After we received word of the wonderful news following very difficult and tense times, we went to celebrate in Malaga, Spain. And, this is a little story about my now favorite bar in Malaga.

At the end of last year, during the holidays and on a rainy day, we were randomly approached by a man who invited us to join him at the bar he was going to in order to have a drink. It happened just like that out of the blue and as a New Yorker, I was very quick to dismiss and ignore him. I wanted to go into the bookstore where my new English language order awaited me and we smiled and brushed him off.

However, sometimes, things are just supposed to happen. When we exited the bookstore and walked a few steps in the rain, we both turned to find the same man, who was now in the doorway of the bar once again beckoning us. Admittedly, he seemed as if he was already a few sheets to the wind, but he seemed harmless enough.

He invited us into the bar as if he was its designated ambassador. And that is how we wound up visiting the oldest bar in Malaga, Spain and discovering its sweet wines.

The rustic Antigua Casa de Guardia was established in 1840 by Don José Guardia and is celebrating its 175th anniversary this year. The local name for the bar is “El Barril Místico”, or “the Mystic Barrel” because there was a time when the wine was only for a select few because of its rarity.
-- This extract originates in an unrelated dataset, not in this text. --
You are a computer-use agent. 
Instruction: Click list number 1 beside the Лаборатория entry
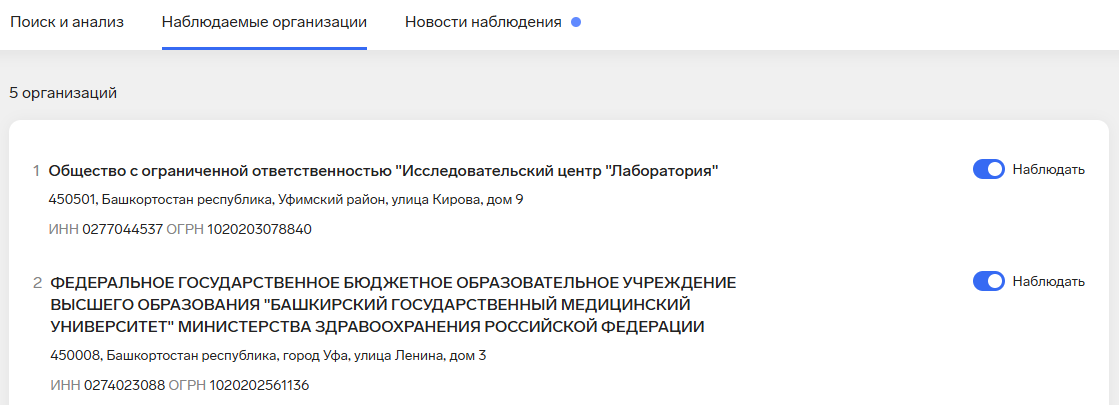coord(36,171)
As Jose, our self-appointed ambassador proudly told us while we stood (there are no chairs) at the oak bar slabs, history reverberates through the walls of this storied establishment and Queen Isabel II designated the tavern as the wine supplier to her court. This sweet nectar has been produced in the same manner almost since the time it was founded.

Jose said we absolutely had to try the Pajarete 1908, which was poured into small shot glasses due to the sweetness of the wine. He was right. I noticed the bartender noting the price for each with chalk on the bar slabs in front of us. They have probably been doing it this way since the beginning of time. What’s the use for paper or a proper bar tab?

Jose went on with his tales of Malaga, the wine and how we would never find anything like it anywhere else in the world. He is probably right because it took me an entire lifetime to taste a wine so sweetly delicious.

He then asked me for a pen, and this is my favorite part of this little story because it charmingly illustrates the difference in cultures. I am an American in Europe and I think like an American, and evidently speak very much like an American.

At one point, Jose asked me for a pen to write down the name of a place for us to visit in Malaga.

As he tried to get the pen to write, I asked in Spanish, “Does it work?”

He paused, looked up from the pen and paper and turned to me. He said he would teach me a more elegant way to ask the same question.